## What is expected
Set down each entry from the block beneath, exactly as written.

Dataset entries
- - - -

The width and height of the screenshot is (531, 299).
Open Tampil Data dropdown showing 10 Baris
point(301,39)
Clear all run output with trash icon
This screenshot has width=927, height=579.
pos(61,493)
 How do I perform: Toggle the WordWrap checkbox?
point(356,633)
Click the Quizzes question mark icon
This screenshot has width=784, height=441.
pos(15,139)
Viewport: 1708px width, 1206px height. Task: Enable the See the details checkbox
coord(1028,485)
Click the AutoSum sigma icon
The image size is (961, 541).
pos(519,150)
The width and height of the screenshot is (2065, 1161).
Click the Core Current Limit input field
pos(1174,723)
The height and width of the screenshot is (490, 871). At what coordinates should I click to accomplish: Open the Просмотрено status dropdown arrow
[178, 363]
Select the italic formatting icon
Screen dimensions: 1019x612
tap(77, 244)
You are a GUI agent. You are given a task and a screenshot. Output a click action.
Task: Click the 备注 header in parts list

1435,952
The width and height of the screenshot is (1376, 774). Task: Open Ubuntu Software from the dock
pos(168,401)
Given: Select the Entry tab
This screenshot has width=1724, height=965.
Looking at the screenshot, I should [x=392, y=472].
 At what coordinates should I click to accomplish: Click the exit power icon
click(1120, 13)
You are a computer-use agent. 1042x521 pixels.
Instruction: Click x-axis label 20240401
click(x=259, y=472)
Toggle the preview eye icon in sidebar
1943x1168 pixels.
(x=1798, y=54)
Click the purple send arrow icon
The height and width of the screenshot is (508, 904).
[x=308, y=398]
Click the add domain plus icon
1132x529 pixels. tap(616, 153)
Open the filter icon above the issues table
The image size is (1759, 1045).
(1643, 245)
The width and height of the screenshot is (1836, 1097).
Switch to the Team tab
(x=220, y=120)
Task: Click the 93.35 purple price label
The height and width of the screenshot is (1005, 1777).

- - - -

## Response to this task
The width and height of the screenshot is (531, 299).
Open Tampil Data dropdown showing 10 Baris
point(301,39)
Clear all run output with trash icon
This screenshot has width=927, height=579.
pos(61,493)
 How do I perform: Toggle the WordWrap checkbox?
point(356,633)
Click the Quizzes question mark icon
This screenshot has width=784, height=441.
pos(15,139)
Viewport: 1708px width, 1206px height. Task: Enable the See the details checkbox
coord(1028,485)
Click the AutoSum sigma icon
The image size is (961, 541).
pos(519,150)
The width and height of the screenshot is (2065, 1161).
Click the Core Current Limit input field
pos(1174,723)
The height and width of the screenshot is (490, 871). At what coordinates should I click to accomplish: Open the Просмотрено status dropdown arrow
[178, 363]
Select the italic formatting icon
Screen dimensions: 1019x612
tap(77, 244)
You are a GUI agent. You are given a task and a screenshot. Output a click action.
Task: Click the 备注 header in parts list

1435,952
The width and height of the screenshot is (1376, 774). Task: Open Ubuntu Software from the dock
pos(168,401)
Given: Select the Entry tab
This screenshot has width=1724, height=965.
Looking at the screenshot, I should [x=392, y=472].
 At what coordinates should I click to accomplish: Click the exit power icon
click(1120, 13)
You are a computer-use agent. 1042x521 pixels.
Instruction: Click x-axis label 20240401
click(x=259, y=472)
Toggle the preview eye icon in sidebar
1943x1168 pixels.
(x=1798, y=54)
Click the purple send arrow icon
The height and width of the screenshot is (508, 904).
[x=308, y=398]
Click the add domain plus icon
1132x529 pixels. tap(616, 153)
Open the filter icon above the issues table
The image size is (1759, 1045).
(1643, 245)
The width and height of the screenshot is (1836, 1097).
Switch to the Team tab
(x=220, y=120)
Task: Click the 93.35 purple price label
The height and width of the screenshot is (1005, 1777).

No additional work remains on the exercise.